What is a use case for a soft reference in Java?

One use is for caching. Imagine you want to maintain an in-memory cache of large objects but you don't want that cache to consume memory that could be used for other purposes (for the cache can always be rebuilt). By maintaining a cache of soft-references to the objects, the referenced objects can be freed by the JVM and the memory they occupied reused for other purposes. The cache would merely need to clear out broken soft-references when it encounters them.
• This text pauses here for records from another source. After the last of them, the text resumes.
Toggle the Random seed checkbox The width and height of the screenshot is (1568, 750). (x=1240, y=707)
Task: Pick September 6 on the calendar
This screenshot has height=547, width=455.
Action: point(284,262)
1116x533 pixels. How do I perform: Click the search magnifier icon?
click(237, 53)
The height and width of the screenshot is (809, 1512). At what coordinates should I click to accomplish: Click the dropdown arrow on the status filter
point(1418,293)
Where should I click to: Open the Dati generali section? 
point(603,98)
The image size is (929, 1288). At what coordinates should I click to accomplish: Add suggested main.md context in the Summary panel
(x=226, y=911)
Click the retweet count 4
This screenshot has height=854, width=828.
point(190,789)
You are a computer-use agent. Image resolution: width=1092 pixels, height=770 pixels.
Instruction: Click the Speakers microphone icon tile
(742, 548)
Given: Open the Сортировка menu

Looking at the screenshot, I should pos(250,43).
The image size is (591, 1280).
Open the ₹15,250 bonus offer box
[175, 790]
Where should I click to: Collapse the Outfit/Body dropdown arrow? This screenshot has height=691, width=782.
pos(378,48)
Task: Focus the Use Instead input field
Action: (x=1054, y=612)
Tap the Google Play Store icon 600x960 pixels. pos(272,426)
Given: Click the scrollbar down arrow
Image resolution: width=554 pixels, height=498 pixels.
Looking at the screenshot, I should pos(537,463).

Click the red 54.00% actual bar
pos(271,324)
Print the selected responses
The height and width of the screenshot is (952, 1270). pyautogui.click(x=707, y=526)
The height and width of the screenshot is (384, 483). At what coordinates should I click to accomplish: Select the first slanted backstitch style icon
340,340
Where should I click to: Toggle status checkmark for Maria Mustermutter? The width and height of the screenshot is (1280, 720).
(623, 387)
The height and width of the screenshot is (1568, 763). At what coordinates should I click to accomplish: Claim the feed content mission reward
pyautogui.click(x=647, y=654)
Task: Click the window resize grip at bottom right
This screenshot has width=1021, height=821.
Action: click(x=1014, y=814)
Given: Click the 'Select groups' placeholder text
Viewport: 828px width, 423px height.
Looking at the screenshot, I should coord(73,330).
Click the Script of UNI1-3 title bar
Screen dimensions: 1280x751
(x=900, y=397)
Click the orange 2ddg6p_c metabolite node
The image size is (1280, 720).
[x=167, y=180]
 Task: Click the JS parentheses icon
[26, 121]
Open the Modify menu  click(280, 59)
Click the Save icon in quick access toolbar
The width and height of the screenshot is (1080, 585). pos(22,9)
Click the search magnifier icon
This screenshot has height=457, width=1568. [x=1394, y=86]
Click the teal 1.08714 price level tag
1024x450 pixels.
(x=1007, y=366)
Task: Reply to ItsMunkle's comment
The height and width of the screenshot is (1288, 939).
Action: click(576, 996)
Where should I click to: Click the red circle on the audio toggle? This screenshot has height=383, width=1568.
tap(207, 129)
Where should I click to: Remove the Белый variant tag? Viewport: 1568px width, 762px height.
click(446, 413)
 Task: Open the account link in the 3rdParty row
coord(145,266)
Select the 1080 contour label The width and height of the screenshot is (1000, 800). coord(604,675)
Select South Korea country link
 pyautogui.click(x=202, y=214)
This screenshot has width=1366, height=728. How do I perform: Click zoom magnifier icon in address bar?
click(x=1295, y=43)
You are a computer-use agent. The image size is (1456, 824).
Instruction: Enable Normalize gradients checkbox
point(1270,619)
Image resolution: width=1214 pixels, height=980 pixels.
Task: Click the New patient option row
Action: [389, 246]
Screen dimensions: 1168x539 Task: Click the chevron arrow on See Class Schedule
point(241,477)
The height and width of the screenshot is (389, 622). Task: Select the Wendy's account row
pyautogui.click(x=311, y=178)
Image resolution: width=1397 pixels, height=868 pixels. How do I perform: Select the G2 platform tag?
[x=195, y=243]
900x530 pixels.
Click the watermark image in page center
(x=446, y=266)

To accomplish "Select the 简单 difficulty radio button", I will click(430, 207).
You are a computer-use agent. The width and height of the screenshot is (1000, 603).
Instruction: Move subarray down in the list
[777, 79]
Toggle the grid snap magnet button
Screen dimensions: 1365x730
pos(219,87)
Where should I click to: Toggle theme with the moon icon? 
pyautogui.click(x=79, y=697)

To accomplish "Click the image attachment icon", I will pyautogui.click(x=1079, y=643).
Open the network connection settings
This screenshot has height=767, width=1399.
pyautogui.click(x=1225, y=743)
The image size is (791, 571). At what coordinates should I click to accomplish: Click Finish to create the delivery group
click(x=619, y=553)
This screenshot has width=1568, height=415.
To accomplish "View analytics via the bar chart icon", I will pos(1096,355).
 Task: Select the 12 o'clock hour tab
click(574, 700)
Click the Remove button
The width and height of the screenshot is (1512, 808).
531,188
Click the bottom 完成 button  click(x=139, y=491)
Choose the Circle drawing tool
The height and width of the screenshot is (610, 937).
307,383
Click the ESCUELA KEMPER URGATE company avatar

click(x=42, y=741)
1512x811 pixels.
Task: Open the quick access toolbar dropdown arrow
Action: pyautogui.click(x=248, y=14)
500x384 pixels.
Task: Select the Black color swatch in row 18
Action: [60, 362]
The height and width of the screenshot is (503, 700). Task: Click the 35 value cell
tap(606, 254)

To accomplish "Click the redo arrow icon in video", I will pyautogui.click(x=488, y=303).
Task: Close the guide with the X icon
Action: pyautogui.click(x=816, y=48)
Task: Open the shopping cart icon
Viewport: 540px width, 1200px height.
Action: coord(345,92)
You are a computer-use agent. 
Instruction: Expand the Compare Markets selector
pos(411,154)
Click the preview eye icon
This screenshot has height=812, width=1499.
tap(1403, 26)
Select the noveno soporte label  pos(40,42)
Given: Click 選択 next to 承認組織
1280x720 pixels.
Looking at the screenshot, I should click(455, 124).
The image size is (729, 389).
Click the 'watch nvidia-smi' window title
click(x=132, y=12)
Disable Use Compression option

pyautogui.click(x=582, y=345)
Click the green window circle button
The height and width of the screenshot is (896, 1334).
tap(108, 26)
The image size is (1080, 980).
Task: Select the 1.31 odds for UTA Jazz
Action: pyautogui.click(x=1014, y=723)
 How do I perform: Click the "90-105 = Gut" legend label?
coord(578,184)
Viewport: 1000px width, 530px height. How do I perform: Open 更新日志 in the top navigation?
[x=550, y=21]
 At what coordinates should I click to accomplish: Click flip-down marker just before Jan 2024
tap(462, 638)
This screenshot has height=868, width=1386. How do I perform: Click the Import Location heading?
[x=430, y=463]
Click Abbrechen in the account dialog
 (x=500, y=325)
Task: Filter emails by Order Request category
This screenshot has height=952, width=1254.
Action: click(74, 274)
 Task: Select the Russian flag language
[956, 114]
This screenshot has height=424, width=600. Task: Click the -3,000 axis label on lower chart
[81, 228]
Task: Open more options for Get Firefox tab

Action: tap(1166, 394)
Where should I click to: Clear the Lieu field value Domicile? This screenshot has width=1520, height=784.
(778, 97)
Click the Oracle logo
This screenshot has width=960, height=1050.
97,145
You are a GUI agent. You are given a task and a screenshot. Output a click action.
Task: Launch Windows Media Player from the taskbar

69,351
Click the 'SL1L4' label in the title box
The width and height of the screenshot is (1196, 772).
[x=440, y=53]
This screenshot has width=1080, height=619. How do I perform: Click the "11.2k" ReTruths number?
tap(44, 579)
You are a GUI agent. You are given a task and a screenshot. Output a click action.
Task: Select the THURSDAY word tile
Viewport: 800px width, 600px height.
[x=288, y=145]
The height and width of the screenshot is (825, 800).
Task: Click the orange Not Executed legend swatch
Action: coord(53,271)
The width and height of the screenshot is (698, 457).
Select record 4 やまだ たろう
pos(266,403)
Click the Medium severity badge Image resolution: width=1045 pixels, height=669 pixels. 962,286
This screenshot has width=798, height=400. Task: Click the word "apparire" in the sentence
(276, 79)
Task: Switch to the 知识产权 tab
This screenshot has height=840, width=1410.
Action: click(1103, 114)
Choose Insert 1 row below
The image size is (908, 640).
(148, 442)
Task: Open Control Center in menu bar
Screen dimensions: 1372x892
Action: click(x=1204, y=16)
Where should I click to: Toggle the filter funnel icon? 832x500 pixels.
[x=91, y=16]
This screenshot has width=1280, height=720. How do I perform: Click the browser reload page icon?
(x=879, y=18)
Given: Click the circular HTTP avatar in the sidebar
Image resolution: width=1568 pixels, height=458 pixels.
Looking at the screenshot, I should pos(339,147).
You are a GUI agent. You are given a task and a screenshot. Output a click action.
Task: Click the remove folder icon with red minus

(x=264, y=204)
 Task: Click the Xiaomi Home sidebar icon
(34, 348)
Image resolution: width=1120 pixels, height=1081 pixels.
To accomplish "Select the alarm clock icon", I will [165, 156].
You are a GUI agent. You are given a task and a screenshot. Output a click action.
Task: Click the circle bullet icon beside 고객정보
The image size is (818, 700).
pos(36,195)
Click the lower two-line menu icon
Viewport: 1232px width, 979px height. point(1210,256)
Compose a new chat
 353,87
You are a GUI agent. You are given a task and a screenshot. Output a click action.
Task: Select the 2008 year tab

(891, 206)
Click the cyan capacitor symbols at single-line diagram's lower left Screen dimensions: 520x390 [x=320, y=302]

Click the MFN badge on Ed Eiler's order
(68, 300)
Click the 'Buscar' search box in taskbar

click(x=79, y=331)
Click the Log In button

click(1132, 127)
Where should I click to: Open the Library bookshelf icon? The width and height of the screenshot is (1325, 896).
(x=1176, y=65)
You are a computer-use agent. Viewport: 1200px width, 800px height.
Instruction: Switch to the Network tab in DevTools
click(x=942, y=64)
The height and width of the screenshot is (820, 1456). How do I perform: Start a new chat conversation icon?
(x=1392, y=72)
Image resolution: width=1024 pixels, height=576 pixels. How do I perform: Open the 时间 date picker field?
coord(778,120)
Another use may be for maintaining application images on a memory-constrained device, such as a mobile phone. As the user opens applications, the previous application images could be maintained as soft-references so that they can be cleared out if the memory is needed for something else but will still be there if there is not demand for memory. This will allow the user to return to the application more quickly if there is no pressure on memory and allow the previous application's memory to be reclaimed if it is needed for something else.


This article gave me a good understanding of each of them (weak, soft and phantom references). Here's a summarized cite:

A weak reference, simply put, is a reference that isn't strong enough to force an object to remain in memory. Weak references allow you to leverage the garbage collector's ability to determine reachability for you, so you don't have to do it yourself.

A soft reference is exactly like a weak reference, except that it is less eager to throw away the object to which it refers. An object which is only weakly reachable (the strongest references to it are WeakReferences) will be discarded at the next garbage collection cycle, but an object which is softly reachable will generally stick around for a while.

A phantom reference is quite different than either SoftReference or WeakReference. Its grip on its object is so tenuous that you can't even retrieve the object -- its get() method always returns null. The only use for such a reference is keeping track of when it gets enqueued into a ReferenceQueue, as at that point you know the object to which it pointed is dead.